%%
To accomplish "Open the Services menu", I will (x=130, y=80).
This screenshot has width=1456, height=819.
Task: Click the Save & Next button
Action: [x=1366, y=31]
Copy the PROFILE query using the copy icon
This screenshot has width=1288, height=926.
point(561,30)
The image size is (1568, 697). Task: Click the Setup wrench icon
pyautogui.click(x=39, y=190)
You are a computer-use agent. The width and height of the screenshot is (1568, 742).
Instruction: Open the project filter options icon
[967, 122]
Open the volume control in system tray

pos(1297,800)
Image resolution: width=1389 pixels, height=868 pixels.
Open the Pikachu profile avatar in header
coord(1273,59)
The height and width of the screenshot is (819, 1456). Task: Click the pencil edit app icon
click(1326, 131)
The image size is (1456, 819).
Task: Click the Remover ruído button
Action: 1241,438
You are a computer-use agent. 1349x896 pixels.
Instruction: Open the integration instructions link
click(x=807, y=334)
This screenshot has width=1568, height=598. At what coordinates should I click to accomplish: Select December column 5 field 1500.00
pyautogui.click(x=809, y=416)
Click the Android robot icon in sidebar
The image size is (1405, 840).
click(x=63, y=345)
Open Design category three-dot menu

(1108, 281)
%%
THE PROBLEM »
Determine which lines above include the word "agent", and report those lines in full.

ANSWER BOX »
You are a computer-use agent. The width and height of the screenshot is (1568, 742).
You are a computer-use agent. 1349x896 pixels.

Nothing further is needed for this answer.